(Collected data)
[Start of section]

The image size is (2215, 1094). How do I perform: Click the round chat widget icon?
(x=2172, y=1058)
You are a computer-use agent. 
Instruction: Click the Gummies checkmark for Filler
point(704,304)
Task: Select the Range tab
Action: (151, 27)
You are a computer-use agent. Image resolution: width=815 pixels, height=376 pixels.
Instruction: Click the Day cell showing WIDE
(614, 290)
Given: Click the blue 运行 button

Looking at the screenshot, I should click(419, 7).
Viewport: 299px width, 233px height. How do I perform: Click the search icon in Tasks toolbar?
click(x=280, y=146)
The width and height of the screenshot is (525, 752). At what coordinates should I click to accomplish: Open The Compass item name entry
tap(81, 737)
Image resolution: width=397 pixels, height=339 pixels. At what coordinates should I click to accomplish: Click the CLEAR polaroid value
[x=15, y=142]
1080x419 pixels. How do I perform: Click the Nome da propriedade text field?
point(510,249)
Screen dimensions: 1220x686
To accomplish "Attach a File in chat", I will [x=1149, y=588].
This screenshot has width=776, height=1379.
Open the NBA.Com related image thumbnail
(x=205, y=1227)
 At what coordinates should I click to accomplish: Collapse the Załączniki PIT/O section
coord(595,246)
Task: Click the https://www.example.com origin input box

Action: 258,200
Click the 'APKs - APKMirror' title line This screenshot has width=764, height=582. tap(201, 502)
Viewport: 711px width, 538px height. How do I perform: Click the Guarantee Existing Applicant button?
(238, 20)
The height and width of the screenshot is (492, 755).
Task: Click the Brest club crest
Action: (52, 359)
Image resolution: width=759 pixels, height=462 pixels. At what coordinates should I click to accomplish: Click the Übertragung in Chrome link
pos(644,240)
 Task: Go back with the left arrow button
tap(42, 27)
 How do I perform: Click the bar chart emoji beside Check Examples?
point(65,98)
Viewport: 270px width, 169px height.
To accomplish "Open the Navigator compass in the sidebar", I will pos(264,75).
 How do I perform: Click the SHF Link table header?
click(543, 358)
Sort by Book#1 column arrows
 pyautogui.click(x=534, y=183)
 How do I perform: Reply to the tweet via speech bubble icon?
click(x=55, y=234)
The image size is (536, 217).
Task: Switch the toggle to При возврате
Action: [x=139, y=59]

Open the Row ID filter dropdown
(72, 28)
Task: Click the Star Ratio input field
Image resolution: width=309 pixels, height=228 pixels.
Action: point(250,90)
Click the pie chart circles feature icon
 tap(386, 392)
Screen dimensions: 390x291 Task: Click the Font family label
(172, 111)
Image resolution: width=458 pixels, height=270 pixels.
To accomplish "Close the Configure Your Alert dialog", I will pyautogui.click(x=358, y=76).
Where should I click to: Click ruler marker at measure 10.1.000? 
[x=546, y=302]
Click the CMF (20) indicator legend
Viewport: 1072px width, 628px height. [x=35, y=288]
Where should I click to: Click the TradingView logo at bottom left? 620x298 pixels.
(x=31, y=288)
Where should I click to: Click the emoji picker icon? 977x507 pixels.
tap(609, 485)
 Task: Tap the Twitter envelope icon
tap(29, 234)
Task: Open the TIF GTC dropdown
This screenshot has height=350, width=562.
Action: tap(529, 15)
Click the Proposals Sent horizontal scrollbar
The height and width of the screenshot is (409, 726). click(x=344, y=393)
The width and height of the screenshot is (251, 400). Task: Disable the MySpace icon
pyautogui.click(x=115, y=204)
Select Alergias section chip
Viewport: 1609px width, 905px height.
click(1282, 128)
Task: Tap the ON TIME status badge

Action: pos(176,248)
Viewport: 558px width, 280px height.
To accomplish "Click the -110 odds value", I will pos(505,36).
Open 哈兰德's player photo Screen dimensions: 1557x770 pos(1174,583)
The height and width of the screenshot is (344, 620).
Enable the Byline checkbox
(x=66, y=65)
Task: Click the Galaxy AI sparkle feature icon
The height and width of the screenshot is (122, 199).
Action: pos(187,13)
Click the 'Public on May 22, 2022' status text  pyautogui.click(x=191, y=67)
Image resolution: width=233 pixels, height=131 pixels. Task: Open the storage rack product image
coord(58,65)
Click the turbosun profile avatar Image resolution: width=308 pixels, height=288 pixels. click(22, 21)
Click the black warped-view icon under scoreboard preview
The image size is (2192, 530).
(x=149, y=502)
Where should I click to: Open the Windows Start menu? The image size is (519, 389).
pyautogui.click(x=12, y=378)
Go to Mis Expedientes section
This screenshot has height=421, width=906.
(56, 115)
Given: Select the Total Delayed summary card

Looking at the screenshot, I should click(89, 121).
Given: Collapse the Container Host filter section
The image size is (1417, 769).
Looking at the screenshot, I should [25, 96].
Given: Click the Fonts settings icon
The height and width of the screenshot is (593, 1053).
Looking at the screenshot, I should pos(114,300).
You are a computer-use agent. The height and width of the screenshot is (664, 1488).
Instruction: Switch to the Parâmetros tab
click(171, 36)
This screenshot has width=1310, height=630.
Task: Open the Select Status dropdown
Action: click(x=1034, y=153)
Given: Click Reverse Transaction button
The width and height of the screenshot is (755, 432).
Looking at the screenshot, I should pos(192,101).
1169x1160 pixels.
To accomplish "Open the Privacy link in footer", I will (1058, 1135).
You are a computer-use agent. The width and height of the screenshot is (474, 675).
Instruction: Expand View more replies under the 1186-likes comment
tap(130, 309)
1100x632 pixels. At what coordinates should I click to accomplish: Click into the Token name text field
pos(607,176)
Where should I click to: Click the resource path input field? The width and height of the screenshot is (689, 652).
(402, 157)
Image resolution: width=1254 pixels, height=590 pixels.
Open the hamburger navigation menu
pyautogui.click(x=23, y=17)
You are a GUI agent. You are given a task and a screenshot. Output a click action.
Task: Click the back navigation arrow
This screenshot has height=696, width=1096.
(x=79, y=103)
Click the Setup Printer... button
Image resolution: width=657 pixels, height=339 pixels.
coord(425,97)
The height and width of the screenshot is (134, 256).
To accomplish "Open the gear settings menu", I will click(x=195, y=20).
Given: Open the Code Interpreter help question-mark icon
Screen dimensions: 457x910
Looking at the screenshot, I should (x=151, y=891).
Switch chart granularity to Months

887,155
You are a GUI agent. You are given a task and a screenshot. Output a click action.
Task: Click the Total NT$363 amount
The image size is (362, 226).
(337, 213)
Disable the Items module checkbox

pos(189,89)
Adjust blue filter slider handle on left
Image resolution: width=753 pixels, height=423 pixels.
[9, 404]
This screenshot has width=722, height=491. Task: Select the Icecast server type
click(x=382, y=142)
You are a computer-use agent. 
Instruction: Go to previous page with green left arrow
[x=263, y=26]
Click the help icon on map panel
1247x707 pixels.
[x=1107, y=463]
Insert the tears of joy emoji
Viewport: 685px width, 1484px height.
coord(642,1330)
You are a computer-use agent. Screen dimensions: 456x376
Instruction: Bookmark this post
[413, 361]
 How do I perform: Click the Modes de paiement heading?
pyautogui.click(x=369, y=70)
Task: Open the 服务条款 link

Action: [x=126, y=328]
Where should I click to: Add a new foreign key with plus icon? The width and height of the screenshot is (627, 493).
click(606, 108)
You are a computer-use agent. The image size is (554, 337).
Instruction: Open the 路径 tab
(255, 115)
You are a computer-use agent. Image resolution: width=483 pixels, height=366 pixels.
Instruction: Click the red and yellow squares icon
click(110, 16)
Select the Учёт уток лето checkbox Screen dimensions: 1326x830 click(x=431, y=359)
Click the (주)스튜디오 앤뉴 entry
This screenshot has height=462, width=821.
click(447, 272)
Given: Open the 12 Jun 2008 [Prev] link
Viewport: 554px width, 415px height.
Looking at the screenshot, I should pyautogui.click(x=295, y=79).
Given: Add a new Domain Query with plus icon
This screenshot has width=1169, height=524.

[End of section]

Nothing above should be left out; write out every record exactly.

The image size is (2215, 1094). How do I perform: Click the round chat widget icon?
(x=2172, y=1058)
You are a computer-use agent. 
Instruction: Click the Gummies checkmark for Filler
point(704,304)
Task: Select the Range tab
Action: (151, 27)
You are a computer-use agent. Image resolution: width=815 pixels, height=376 pixels.
Instruction: Click the Day cell showing WIDE
(614, 290)
Given: Click the blue 运行 button

Looking at the screenshot, I should click(419, 7).
Viewport: 299px width, 233px height. How do I perform: Click the search icon in Tasks toolbar?
click(x=280, y=146)
The width and height of the screenshot is (525, 752). At what coordinates should I click to accomplish: Open The Compass item name entry
tap(81, 737)
Image resolution: width=397 pixels, height=339 pixels. At what coordinates should I click to accomplish: Click the CLEAR polaroid value
[x=15, y=142]
1080x419 pixels. How do I perform: Click the Nome da propriedade text field?
point(510,249)
Screen dimensions: 1220x686
To accomplish "Attach a File in chat", I will [x=1149, y=588].
This screenshot has width=776, height=1379.
Open the NBA.Com related image thumbnail
(x=205, y=1227)
 At what coordinates should I click to accomplish: Collapse the Załączniki PIT/O section
coord(595,246)
Task: Click the https://www.example.com origin input box

Action: 258,200
Click the 'APKs - APKMirror' title line This screenshot has width=764, height=582. tap(201, 502)
Viewport: 711px width, 538px height. How do I perform: Click the Guarantee Existing Applicant button?
(238, 20)
The height and width of the screenshot is (492, 755).
Task: Click the Brest club crest
Action: (52, 359)
Image resolution: width=759 pixels, height=462 pixels. At what coordinates should I click to accomplish: Click the Übertragung in Chrome link
pos(644,240)
 Task: Go back with the left arrow button
tap(42, 27)
 How do I perform: Click the bar chart emoji beside Check Examples?
point(65,98)
Viewport: 270px width, 169px height.
To accomplish "Open the Navigator compass in the sidebar", I will pos(264,75).
 How do I perform: Click the SHF Link table header?
click(543, 358)
Sort by Book#1 column arrows
 pyautogui.click(x=534, y=183)
 How do I perform: Reply to the tweet via speech bubble icon?
click(x=55, y=234)
The image size is (536, 217).
Task: Switch the toggle to При возврате
Action: [x=139, y=59]

Open the Row ID filter dropdown
(72, 28)
Task: Click the Star Ratio input field
Image resolution: width=309 pixels, height=228 pixels.
Action: point(250,90)
Click the pie chart circles feature icon
 tap(386, 392)
Screen dimensions: 390x291 Task: Click the Font family label
(172, 111)
Image resolution: width=458 pixels, height=270 pixels.
To accomplish "Close the Configure Your Alert dialog", I will pyautogui.click(x=358, y=76).
Where should I click to: Click ruler marker at measure 10.1.000? 
[x=546, y=302]
Click the CMF (20) indicator legend
Viewport: 1072px width, 628px height. [x=35, y=288]
Where should I click to: Click the TradingView logo at bottom left? 620x298 pixels.
(x=31, y=288)
Where should I click to: Click the emoji picker icon? 977x507 pixels.
tap(609, 485)
 Task: Tap the Twitter envelope icon
tap(29, 234)
Task: Open the TIF GTC dropdown
This screenshot has height=350, width=562.
Action: tap(529, 15)
Click the Proposals Sent horizontal scrollbar
The height and width of the screenshot is (409, 726). click(x=344, y=393)
The width and height of the screenshot is (251, 400). Task: Disable the MySpace icon
pyautogui.click(x=115, y=204)
Select Alergias section chip
Viewport: 1609px width, 905px height.
click(1282, 128)
Task: Tap the ON TIME status badge

Action: pos(176,248)
Viewport: 558px width, 280px height.
To accomplish "Click the -110 odds value", I will pos(505,36).
Open 哈兰德's player photo Screen dimensions: 1557x770 pos(1174,583)
The height and width of the screenshot is (344, 620).
Enable the Byline checkbox
(x=66, y=65)
Task: Click the Galaxy AI sparkle feature icon
The height and width of the screenshot is (122, 199).
Action: pos(187,13)
Click the 'Public on May 22, 2022' status text  pyautogui.click(x=191, y=67)
Image resolution: width=233 pixels, height=131 pixels. Task: Open the storage rack product image
coord(58,65)
Click the turbosun profile avatar Image resolution: width=308 pixels, height=288 pixels. click(22, 21)
Click the black warped-view icon under scoreboard preview
The image size is (2192, 530).
(x=149, y=502)
Where should I click to: Open the Windows Start menu? The image size is (519, 389).
pyautogui.click(x=12, y=378)
Go to Mis Expedientes section
This screenshot has height=421, width=906.
(56, 115)
Given: Select the Total Delayed summary card

Looking at the screenshot, I should click(89, 121).
Given: Collapse the Container Host filter section
The image size is (1417, 769).
Looking at the screenshot, I should [25, 96].
Given: Click the Fonts settings icon
The height and width of the screenshot is (593, 1053).
Looking at the screenshot, I should pos(114,300).
You are a computer-use agent. The height and width of the screenshot is (664, 1488).
Instruction: Switch to the Parâmetros tab
click(171, 36)
This screenshot has width=1310, height=630.
Task: Open the Select Status dropdown
Action: click(x=1034, y=153)
Given: Click Reverse Transaction button
The width and height of the screenshot is (755, 432).
Looking at the screenshot, I should pos(192,101).
1169x1160 pixels.
To accomplish "Open the Privacy link in footer", I will (1058, 1135).
You are a computer-use agent. The width and height of the screenshot is (474, 675).
Instruction: Expand View more replies under the 1186-likes comment
tap(130, 309)
1100x632 pixels. At what coordinates should I click to accomplish: Click into the Token name text field
pos(607,176)
Where should I click to: Click the resource path input field? The width and height of the screenshot is (689, 652).
(402, 157)
Image resolution: width=1254 pixels, height=590 pixels.
Open the hamburger navigation menu
pyautogui.click(x=23, y=17)
You are a GUI agent. You are given a task and a screenshot. Output a click action.
Task: Click the back navigation arrow
This screenshot has height=696, width=1096.
(x=79, y=103)
Click the Setup Printer... button
Image resolution: width=657 pixels, height=339 pixels.
coord(425,97)
The height and width of the screenshot is (134, 256).
To accomplish "Open the gear settings menu", I will click(x=195, y=20).
Given: Open the Code Interpreter help question-mark icon
Screen dimensions: 457x910
Looking at the screenshot, I should (x=151, y=891).
Switch chart granularity to Months

887,155
You are a GUI agent. You are given a task and a screenshot. Output a click action.
Task: Click the Total NT$363 amount
The image size is (362, 226).
(337, 213)
Disable the Items module checkbox

pos(189,89)
Adjust blue filter slider handle on left
Image resolution: width=753 pixels, height=423 pixels.
[9, 404]
This screenshot has width=722, height=491. Task: Select the Icecast server type
click(x=382, y=142)
You are a computer-use agent. 
Instruction: Go to previous page with green left arrow
[x=263, y=26]
Click the help icon on map panel
1247x707 pixels.
[x=1107, y=463]
Insert the tears of joy emoji
Viewport: 685px width, 1484px height.
coord(642,1330)
You are a computer-use agent. Screen dimensions: 456x376
Instruction: Bookmark this post
[413, 361]
 How do I perform: Click the Modes de paiement heading?
pyautogui.click(x=369, y=70)
Task: Open the 服务条款 link

Action: [x=126, y=328]
Where should I click to: Add a new foreign key with plus icon? The width and height of the screenshot is (627, 493).
click(606, 108)
You are a computer-use agent. The image size is (554, 337).
Instruction: Open the 路径 tab
(255, 115)
You are a computer-use agent. Image resolution: width=483 pixels, height=366 pixels.
Instruction: Click the red and yellow squares icon
click(110, 16)
Select the Учёт уток лето checkbox Screen dimensions: 1326x830 click(x=431, y=359)
Click the (주)스튜디오 앤뉴 entry
This screenshot has height=462, width=821.
click(447, 272)
Given: Open the 12 Jun 2008 [Prev] link
Viewport: 554px width, 415px height.
Looking at the screenshot, I should pyautogui.click(x=295, y=79).
Given: Add a new Domain Query with plus icon
This screenshot has width=1169, height=524.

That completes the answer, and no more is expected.